Explore the material
1 – Write out the part of the Lismore skin clinic article from "DVA health care" to "needed skin grafts.".
2 – Render this sentence from the Lismore skin clinic article in Spanish: "Dermatologist and skin surgeon Dr Ken Gudmundsen said the decision to see DVA card holders only as private patients was not taken lightly."

[Extract to read]

DVA health care for skin cancer denied by Lismore clinic
SECOND World War veteran Rex Page received a startling letter from his doctor.
The 93-year-old Kyogle man was told his skin cancer checks and treatment were "financially unsustainable” for Lismore Skin Clinic to continue treating.
Existing patients were advised that, from July 31 this year, their Department of Veterans affairs card would not be accepted at the clinic and they would be offered appointments as private patients.
Mr Page served as a wireless operator in New Guinea and has had skin cancers cut out of his leg and arms and needed skin grafts.
"I've had two knee replacements too,” Mr Page said. "I toddle along.”
His gold DVA card covered his medical expenses. Or so he thought.
The letter from the Lismore clinic stated:
"Since 2012, the DVA repatriation medical fee schedule for specialist consultations and procedures has been frozen, with this freeze to remain until July 2020.
"In addition, specialists are prevented by DVA from charging veterans a gap payment if they accept the relevant DVA card for medical services.
"As a result of the fee schedule freezes, it is now financially unsustainable for the practice to continue to accept DVA cards.”
Dermatologist and skin surgeon Dr Ken Gudmundsen said the decision to see DVA card holders only as private patients was not taken lightly.
"I came to Lismore in 2000, and for 16 and a half years I have been charging DVA patients nothing when they attend me,” Dr Gudmundsen said.
"I have not made this decision easily. I also understand that it is difficult for some patients to comprehend all this, when they are used to attending doctors for free.”
The Lismore Skin Clinic was affected by the floods in March.

[/Extract to read]
[Dataset records]

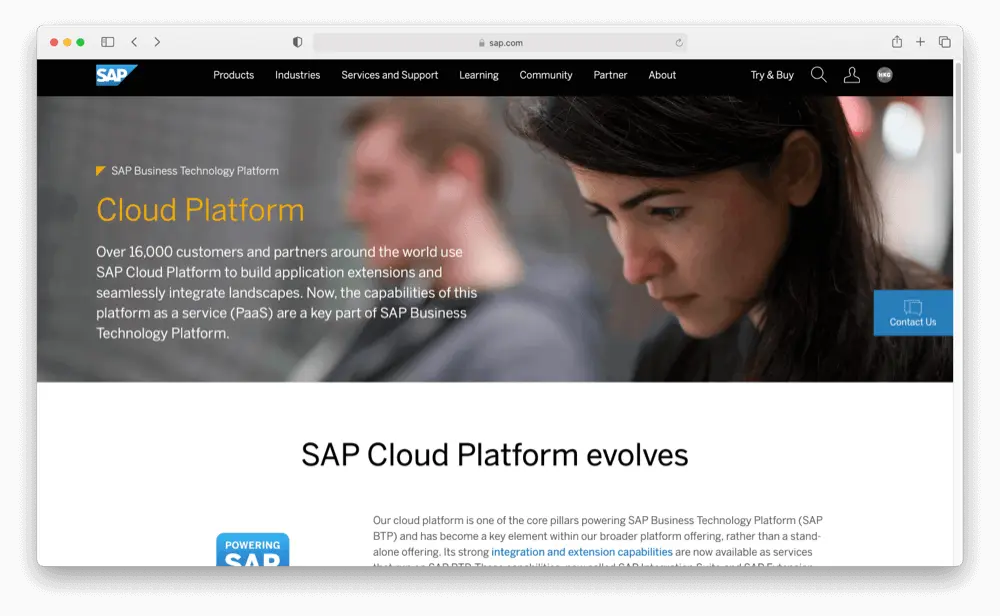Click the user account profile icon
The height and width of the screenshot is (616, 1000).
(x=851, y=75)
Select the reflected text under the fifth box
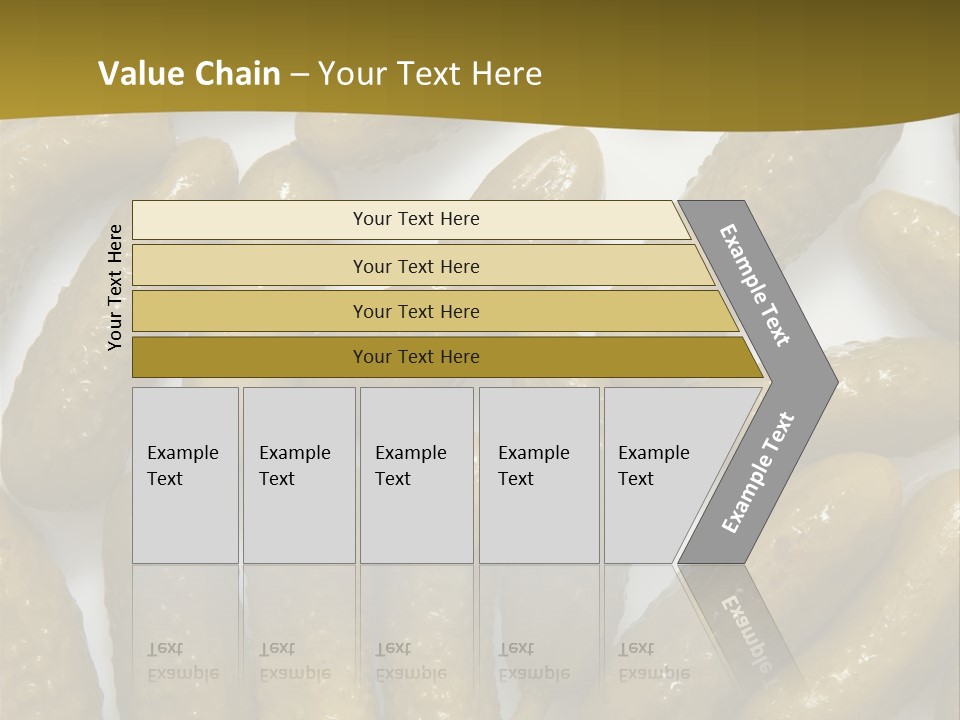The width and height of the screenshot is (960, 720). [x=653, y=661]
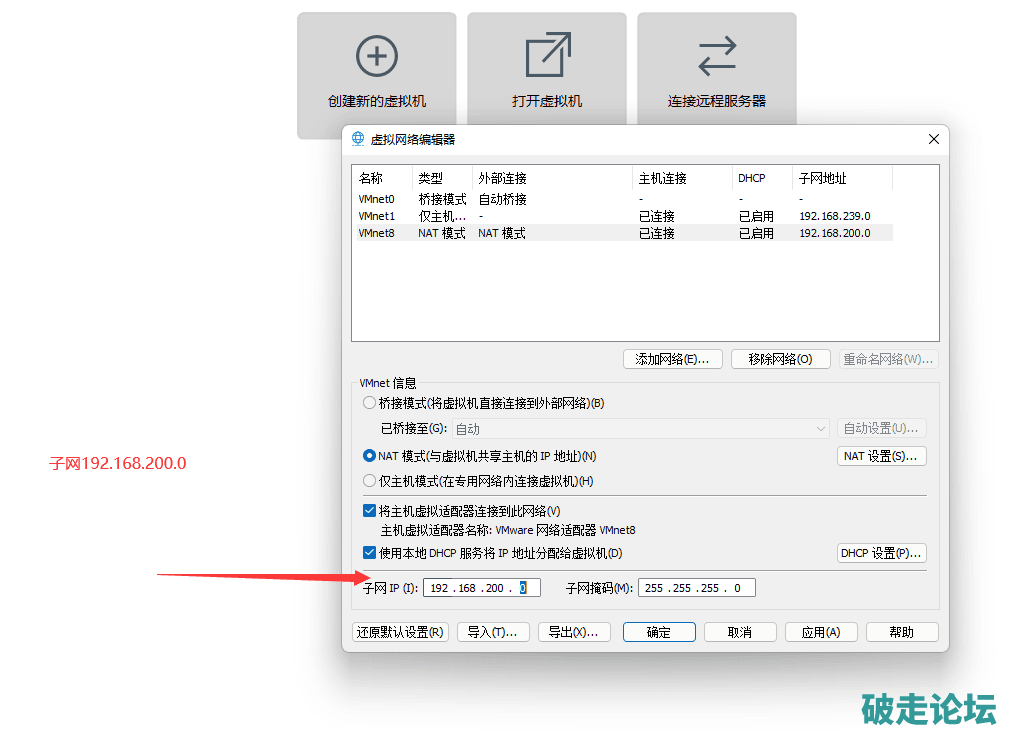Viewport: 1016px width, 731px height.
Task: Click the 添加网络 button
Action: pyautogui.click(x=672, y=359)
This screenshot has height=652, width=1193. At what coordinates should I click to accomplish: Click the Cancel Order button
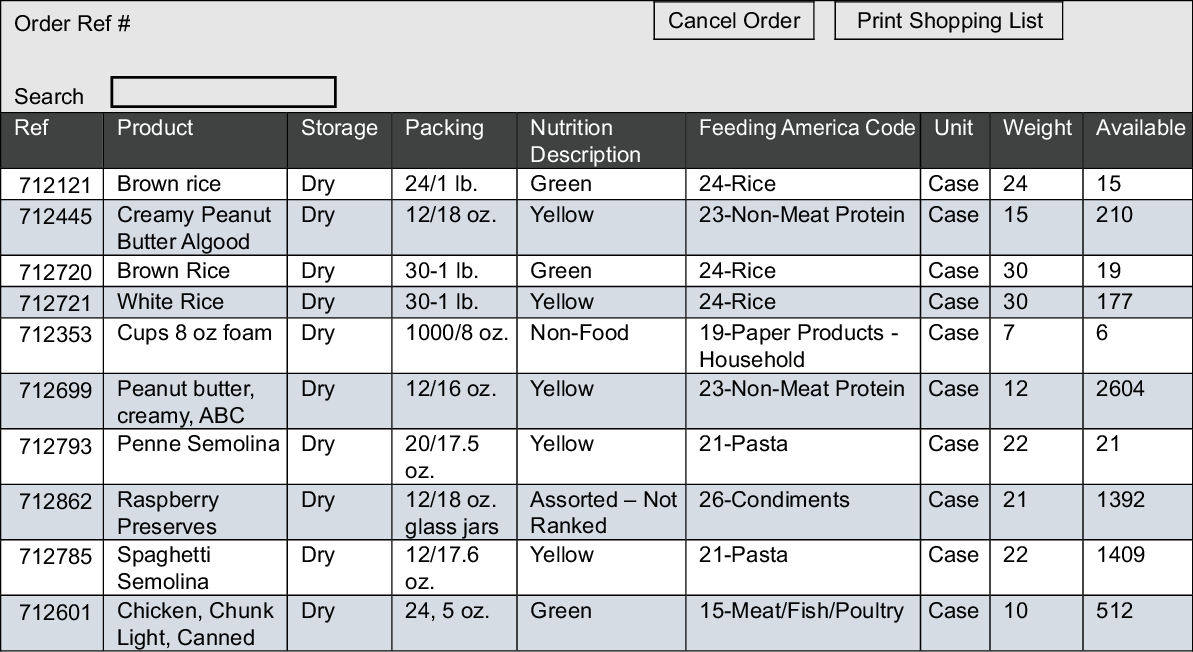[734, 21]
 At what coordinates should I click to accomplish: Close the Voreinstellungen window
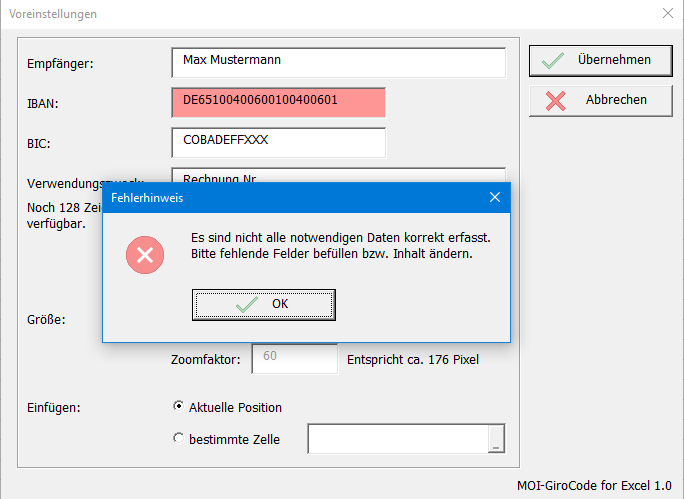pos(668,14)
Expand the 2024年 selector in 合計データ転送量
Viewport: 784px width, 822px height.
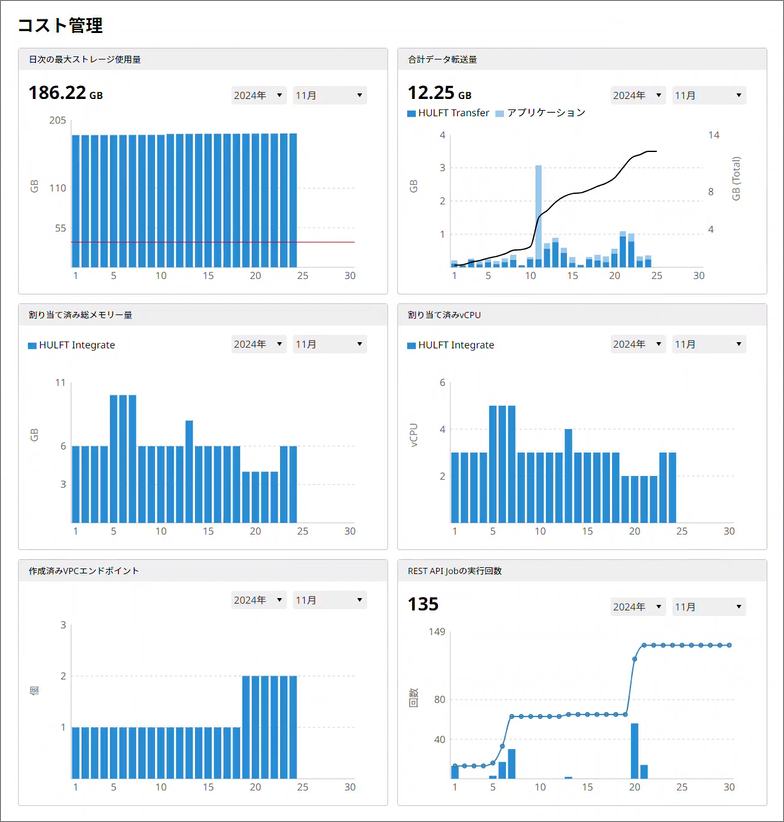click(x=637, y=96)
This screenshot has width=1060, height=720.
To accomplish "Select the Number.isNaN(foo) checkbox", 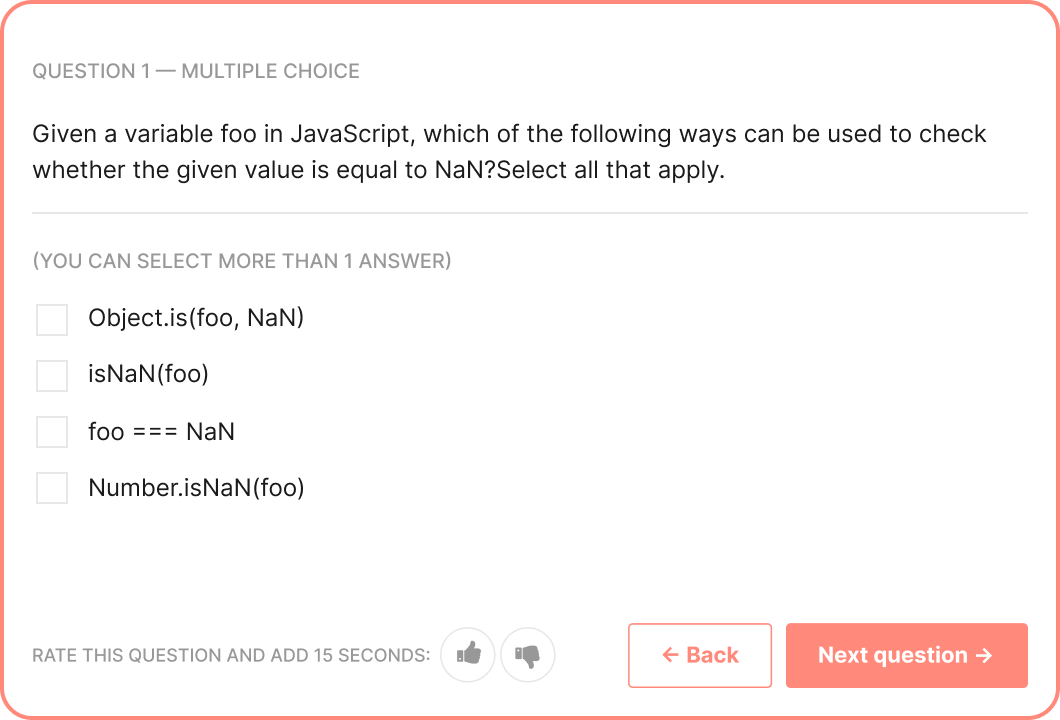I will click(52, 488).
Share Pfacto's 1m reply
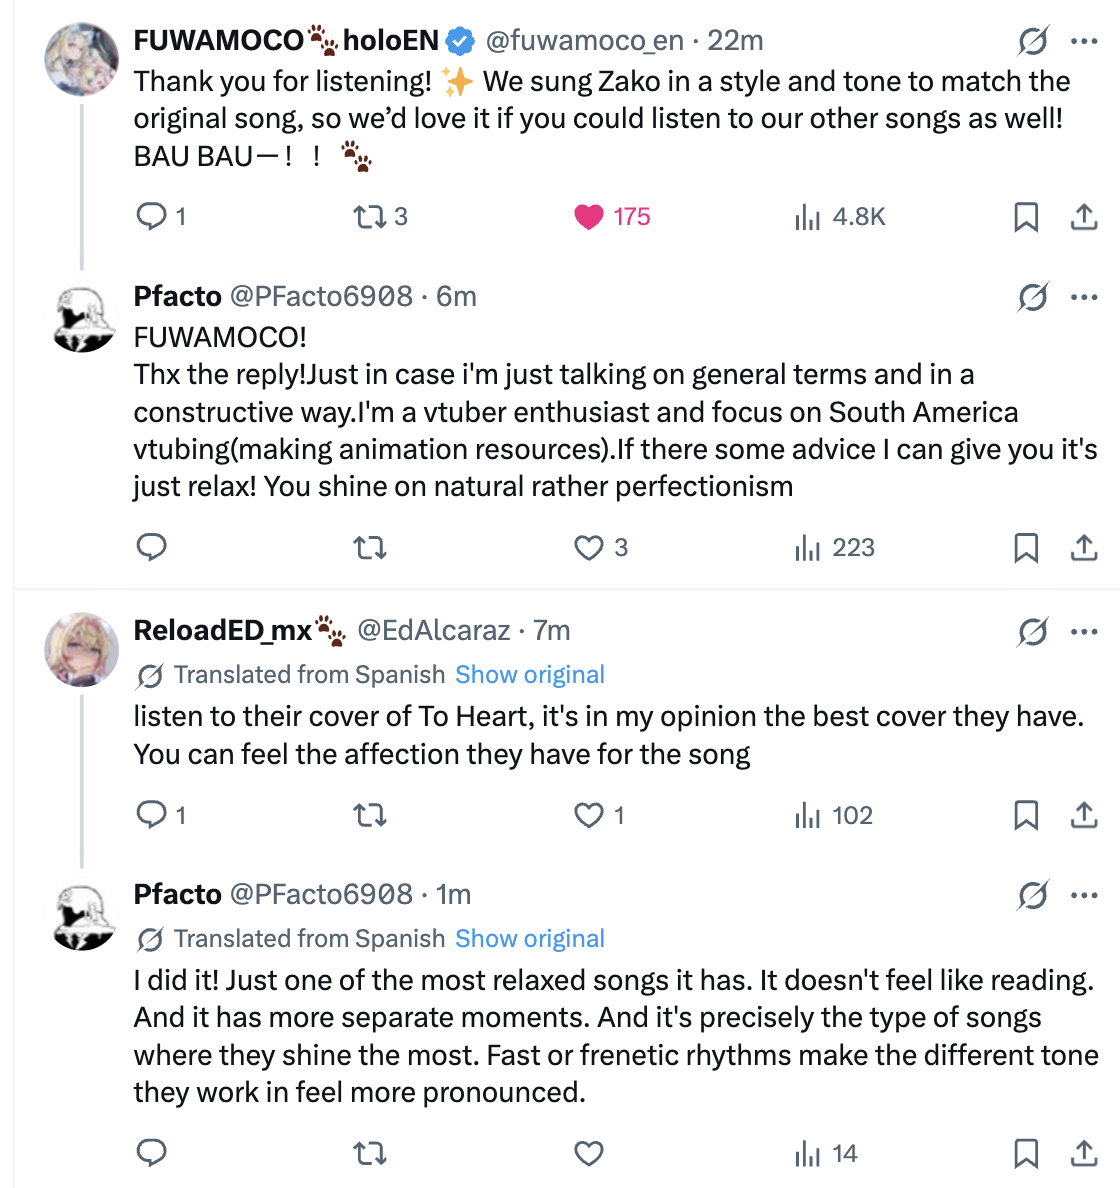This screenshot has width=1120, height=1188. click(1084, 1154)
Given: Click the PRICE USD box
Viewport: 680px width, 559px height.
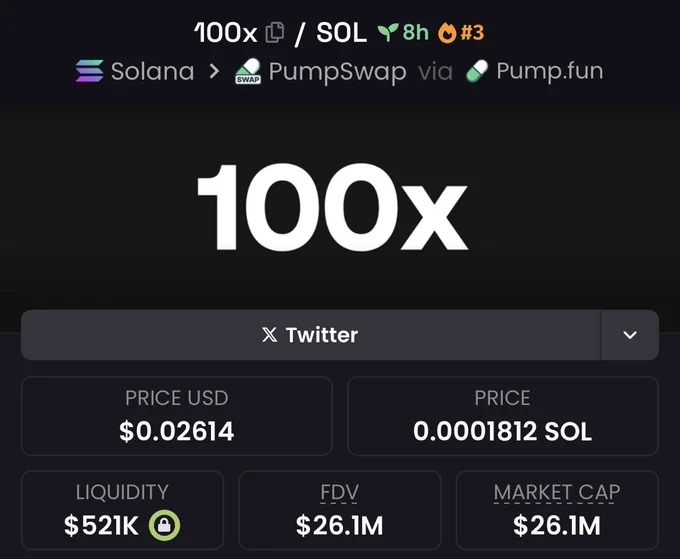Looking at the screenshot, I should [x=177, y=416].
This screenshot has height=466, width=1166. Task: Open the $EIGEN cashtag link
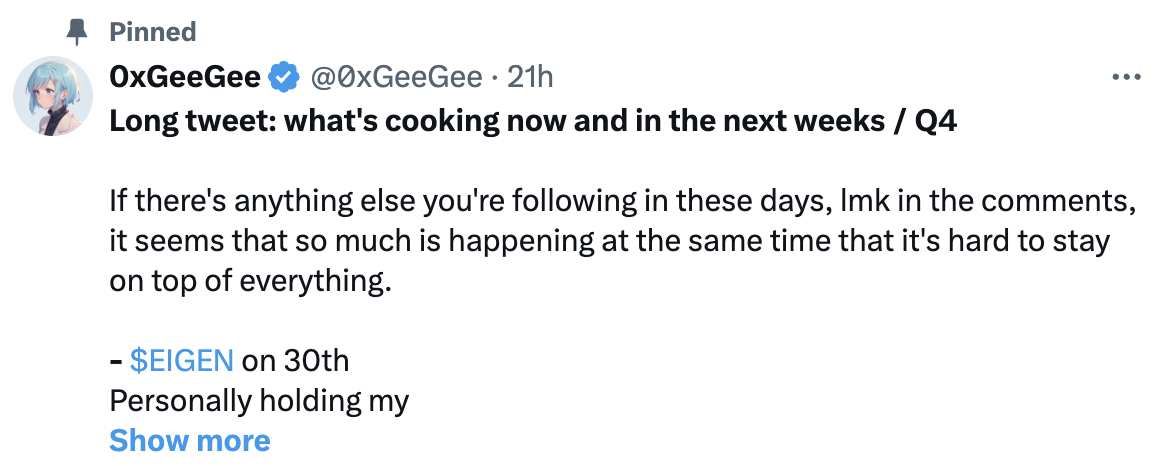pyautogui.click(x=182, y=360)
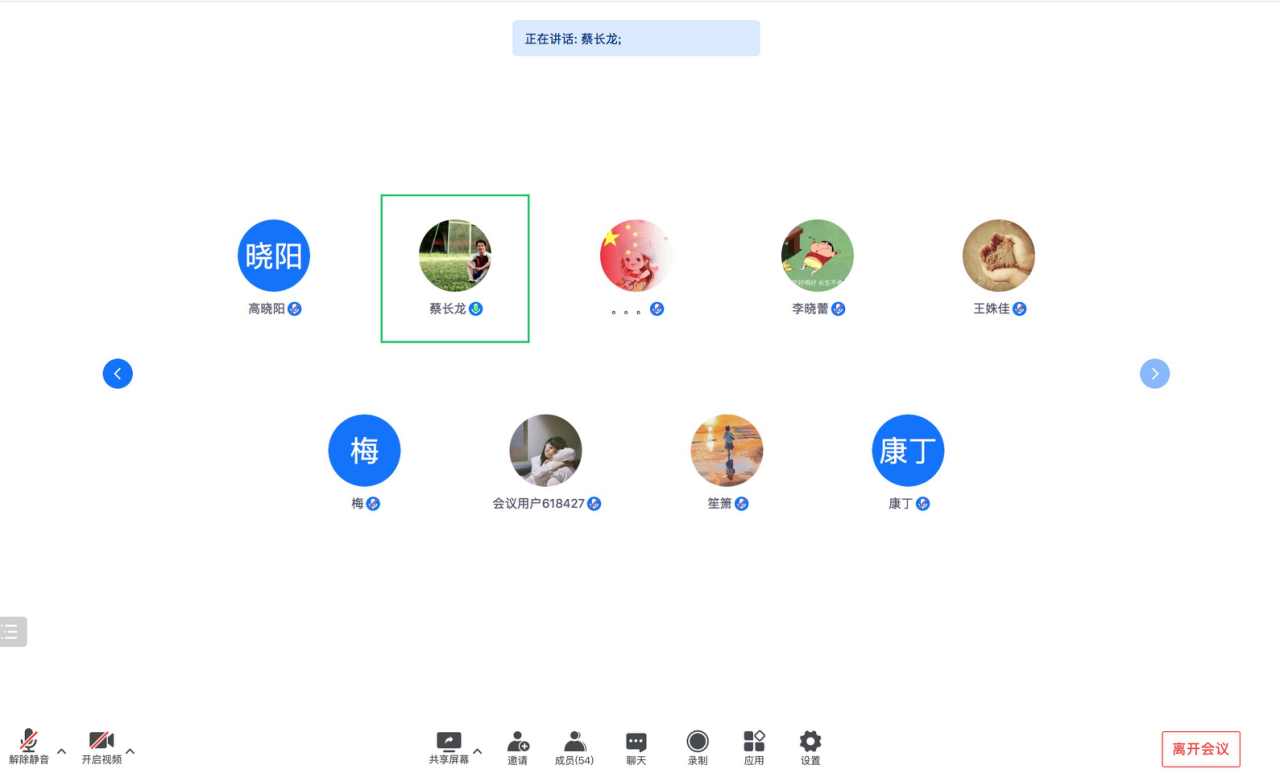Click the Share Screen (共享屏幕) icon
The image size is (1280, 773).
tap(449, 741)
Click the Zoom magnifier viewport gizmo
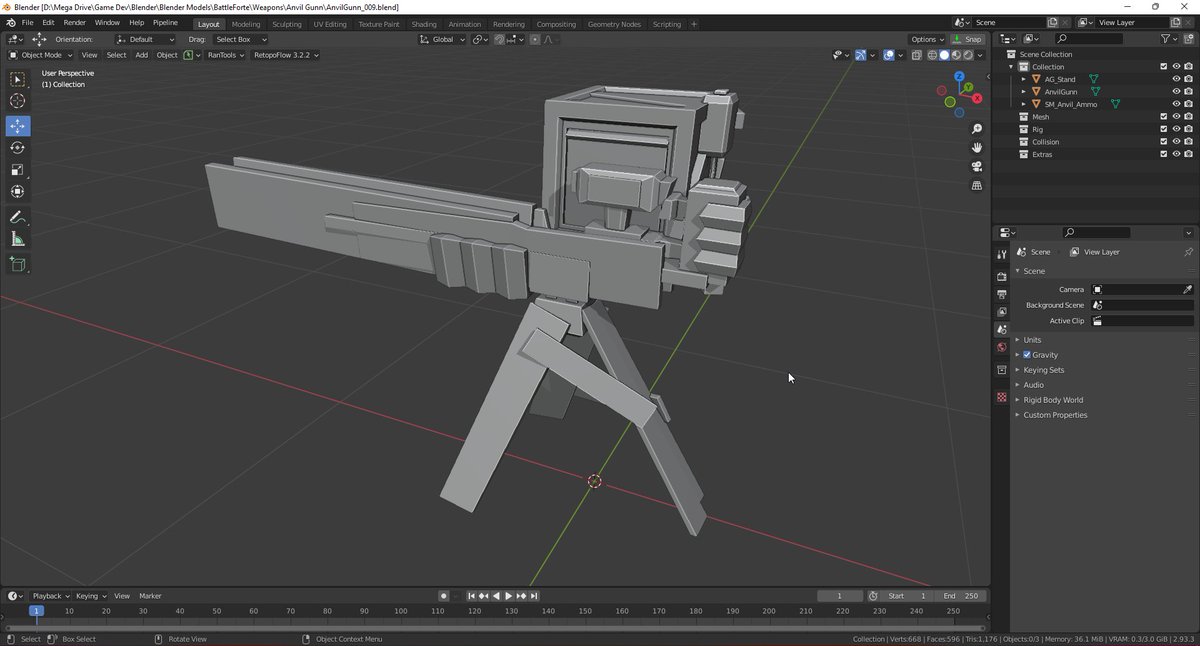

[/Dataset records]

Problem solutions
1 –
DVA health care for skin cancer denied by Lismore clinic
SECOND World War veteran Rex Page received a startling letter from his doctor.
The 93-year-old Kyogle man was told his skin cancer checks and treatment were "financially unsustainable” for Lismore Skin Clinic to continue treating.
Existing patients were advised that, from July 31 this year, their Department of Veterans affairs card would not be accepted at the clinic and they would be offered appointments as private patients.
Mr Page served as a wireless operator in New Guinea and has had skin cancers cut out of his leg and arms and needed skin grafts.

2 – El dermatólogo y cirujano de piel, el Dr. Ken Gudmundsen, dijo que la decisión de atender a los titulares de la tarjeta del DVA solo como pacientes privados no se tomó a la ligera.